Problem description: Of all the entries below, only the lines from the one with "Dice Throne Ranked" up to and including the one with "nạp tiền vnloto (215, 1349)" are to be duplicated exactly.

Material provided:
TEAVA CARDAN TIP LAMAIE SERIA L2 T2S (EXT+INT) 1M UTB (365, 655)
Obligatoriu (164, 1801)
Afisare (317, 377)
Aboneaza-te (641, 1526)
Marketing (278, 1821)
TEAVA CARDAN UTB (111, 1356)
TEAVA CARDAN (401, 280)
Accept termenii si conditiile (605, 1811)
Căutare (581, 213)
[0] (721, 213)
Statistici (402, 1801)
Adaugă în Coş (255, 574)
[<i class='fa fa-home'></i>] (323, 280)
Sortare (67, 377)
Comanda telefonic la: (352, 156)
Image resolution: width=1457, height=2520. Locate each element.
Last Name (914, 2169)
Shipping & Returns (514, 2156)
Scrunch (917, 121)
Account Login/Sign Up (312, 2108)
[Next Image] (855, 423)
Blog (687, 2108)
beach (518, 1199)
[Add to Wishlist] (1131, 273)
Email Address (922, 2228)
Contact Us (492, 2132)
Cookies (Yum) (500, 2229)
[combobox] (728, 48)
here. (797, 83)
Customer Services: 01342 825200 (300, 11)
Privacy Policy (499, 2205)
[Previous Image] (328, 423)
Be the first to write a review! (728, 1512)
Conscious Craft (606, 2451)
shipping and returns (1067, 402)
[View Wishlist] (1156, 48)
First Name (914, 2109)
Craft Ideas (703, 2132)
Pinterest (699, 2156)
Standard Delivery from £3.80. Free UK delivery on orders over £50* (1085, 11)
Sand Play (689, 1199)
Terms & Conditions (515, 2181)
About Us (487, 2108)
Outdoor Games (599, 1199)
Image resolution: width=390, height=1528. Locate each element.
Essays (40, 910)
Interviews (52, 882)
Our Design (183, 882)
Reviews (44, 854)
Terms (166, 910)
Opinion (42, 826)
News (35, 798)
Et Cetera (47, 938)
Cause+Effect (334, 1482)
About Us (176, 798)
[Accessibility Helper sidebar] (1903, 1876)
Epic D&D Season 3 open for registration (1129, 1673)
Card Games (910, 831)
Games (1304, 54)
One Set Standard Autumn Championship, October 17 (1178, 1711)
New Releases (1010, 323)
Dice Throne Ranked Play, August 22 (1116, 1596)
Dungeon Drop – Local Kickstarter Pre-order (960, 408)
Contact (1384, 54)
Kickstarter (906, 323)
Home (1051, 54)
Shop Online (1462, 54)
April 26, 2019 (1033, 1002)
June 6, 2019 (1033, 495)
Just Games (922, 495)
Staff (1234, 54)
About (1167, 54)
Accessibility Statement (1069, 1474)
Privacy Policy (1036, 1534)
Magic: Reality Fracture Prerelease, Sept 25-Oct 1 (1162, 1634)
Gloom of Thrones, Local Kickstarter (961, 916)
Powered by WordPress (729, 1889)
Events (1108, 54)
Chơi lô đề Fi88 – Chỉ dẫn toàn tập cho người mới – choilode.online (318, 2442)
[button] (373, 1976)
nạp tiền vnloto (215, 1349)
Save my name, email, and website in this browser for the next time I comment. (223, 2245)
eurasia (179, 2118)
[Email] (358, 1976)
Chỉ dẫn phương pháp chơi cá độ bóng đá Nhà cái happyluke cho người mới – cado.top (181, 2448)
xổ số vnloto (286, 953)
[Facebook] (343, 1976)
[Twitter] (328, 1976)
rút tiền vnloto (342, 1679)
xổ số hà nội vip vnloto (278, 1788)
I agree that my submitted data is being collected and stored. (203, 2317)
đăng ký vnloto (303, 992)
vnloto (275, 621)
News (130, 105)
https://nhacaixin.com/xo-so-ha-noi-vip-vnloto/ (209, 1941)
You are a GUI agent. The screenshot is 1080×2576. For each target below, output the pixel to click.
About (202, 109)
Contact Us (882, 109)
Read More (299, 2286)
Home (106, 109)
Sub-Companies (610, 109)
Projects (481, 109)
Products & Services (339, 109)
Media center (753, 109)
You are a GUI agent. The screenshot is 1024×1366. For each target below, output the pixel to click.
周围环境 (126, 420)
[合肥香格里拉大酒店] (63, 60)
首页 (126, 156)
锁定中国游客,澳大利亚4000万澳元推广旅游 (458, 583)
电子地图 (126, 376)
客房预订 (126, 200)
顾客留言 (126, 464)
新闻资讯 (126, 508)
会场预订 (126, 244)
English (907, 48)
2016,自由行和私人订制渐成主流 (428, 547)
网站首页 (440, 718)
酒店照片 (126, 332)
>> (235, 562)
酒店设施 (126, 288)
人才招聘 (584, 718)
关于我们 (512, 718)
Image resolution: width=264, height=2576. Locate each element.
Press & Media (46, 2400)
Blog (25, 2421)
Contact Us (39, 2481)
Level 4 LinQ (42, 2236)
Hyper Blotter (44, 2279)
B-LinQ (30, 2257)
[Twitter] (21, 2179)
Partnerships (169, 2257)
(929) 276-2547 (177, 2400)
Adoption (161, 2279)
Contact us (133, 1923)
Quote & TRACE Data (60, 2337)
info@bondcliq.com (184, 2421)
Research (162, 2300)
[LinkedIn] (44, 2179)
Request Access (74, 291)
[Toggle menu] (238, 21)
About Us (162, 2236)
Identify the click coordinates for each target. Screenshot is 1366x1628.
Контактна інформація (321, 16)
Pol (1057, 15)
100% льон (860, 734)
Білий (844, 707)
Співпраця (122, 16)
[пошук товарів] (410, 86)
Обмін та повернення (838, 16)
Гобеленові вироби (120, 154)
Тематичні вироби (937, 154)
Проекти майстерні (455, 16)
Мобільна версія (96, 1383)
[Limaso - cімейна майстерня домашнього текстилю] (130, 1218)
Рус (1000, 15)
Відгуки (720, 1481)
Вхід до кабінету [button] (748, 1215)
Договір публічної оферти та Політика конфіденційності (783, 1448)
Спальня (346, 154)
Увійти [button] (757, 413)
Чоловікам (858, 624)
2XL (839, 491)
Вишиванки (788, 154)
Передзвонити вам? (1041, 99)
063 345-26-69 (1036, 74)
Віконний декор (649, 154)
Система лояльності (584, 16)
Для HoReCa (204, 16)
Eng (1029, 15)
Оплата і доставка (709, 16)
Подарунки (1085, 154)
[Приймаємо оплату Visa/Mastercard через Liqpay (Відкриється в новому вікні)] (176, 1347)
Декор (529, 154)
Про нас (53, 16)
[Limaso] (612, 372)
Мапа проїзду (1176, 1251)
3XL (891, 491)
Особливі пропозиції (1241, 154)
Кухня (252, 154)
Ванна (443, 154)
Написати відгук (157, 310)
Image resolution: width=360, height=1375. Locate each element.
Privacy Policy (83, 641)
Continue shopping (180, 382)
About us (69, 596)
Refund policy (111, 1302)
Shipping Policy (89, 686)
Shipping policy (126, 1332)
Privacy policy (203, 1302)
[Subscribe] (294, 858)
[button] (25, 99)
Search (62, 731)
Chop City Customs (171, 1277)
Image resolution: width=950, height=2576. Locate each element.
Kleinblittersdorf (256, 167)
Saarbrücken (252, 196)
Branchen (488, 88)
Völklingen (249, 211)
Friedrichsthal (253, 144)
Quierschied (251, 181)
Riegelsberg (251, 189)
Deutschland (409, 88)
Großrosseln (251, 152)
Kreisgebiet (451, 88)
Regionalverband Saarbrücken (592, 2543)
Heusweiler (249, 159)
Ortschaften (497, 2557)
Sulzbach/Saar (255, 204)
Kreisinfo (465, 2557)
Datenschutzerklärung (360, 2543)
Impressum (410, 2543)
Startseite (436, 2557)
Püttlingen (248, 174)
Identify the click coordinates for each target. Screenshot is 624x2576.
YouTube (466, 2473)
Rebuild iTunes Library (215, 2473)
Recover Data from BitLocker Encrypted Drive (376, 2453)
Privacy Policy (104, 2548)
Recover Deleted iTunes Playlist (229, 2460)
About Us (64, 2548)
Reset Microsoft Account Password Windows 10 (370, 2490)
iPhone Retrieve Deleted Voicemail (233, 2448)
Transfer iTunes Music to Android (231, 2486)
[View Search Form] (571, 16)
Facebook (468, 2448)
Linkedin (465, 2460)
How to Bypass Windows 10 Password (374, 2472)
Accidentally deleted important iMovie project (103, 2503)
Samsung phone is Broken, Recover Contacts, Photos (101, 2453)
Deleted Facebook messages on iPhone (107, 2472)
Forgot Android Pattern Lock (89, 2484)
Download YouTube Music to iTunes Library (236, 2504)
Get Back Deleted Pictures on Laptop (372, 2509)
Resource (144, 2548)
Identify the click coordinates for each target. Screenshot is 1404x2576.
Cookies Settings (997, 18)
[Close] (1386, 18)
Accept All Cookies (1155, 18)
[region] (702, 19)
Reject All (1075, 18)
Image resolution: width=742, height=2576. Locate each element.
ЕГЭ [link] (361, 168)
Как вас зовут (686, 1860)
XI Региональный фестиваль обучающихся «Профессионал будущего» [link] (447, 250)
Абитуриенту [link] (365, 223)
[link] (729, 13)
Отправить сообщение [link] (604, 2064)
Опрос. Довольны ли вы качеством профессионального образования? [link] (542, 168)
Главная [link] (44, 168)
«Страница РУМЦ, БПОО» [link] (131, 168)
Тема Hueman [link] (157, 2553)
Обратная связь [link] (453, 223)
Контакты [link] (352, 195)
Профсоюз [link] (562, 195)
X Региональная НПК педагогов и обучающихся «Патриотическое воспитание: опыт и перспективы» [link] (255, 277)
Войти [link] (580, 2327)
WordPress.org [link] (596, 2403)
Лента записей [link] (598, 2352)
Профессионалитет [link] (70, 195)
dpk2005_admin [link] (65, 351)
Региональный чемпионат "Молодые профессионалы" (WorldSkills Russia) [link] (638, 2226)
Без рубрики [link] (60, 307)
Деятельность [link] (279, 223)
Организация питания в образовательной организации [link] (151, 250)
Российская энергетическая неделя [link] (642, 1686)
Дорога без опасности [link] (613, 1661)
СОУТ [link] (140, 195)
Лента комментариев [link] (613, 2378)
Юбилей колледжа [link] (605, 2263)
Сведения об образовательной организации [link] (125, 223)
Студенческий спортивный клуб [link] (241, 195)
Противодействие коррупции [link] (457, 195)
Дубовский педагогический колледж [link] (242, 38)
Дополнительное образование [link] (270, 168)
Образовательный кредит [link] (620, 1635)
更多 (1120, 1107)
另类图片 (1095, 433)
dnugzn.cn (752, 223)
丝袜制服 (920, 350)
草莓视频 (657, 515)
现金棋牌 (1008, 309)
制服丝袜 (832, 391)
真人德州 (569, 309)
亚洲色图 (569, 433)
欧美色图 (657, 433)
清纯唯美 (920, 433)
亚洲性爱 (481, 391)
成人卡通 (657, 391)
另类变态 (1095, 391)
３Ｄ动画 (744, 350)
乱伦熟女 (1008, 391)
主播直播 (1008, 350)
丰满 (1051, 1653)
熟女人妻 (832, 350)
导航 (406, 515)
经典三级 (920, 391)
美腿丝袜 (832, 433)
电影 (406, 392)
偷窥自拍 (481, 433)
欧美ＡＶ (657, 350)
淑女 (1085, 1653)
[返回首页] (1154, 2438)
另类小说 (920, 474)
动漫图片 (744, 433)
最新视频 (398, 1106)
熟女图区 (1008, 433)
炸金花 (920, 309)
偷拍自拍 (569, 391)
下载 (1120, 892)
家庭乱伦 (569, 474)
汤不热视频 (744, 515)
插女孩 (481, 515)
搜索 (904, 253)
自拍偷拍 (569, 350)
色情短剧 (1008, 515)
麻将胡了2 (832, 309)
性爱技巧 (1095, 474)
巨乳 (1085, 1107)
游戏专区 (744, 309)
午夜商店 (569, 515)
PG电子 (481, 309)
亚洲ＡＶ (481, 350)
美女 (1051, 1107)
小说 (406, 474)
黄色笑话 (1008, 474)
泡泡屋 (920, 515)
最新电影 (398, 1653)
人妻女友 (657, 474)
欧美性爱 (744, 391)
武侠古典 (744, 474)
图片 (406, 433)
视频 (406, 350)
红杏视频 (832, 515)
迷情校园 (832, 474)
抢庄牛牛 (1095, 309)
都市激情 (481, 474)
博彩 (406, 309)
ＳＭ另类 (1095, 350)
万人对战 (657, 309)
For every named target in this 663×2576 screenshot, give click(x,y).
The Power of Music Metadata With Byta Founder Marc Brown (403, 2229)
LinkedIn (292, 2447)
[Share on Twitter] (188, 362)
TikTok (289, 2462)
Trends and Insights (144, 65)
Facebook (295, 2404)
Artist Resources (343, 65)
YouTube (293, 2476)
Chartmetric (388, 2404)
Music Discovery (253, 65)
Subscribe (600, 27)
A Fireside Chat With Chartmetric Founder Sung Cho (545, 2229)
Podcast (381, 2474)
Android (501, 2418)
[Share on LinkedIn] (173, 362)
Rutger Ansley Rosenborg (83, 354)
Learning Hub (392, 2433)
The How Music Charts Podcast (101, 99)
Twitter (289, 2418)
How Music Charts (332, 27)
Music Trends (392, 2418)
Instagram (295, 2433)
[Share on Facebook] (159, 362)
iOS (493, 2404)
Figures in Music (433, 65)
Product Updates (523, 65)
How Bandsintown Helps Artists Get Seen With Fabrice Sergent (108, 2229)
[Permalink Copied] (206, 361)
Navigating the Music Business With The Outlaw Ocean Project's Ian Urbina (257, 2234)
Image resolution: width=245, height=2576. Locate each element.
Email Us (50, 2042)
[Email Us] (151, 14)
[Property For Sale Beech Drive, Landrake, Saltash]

Written answer:
Dice Throne Ranked Play, August 22 (1116, 1596)
Dungeon Drop – Local Kickstarter Pre-order (960, 408)
Contact (1384, 54)
Kickstarter (906, 323)
Home (1051, 54)
Shop Online (1462, 54)
April 26, 2019 (1033, 1002)
June 6, 2019 (1033, 495)
Just Games (922, 495)
Staff (1234, 54)
About (1167, 54)
Accessibility Statement (1069, 1474)
Privacy Policy (1036, 1534)
Magic: Reality Fracture Prerelease, Sept 25-Oct 1 (1162, 1634)
Gloom of Thrones, Local Kickstarter (961, 916)
Powered by WordPress (729, 1889)
Events (1108, 54)
Chơi lô đề Fi88 – Chỉ dẫn toàn tập cho người mới – choilode.online (318, 2442)
[button] (373, 1976)
nạp tiền vnloto (215, 1349)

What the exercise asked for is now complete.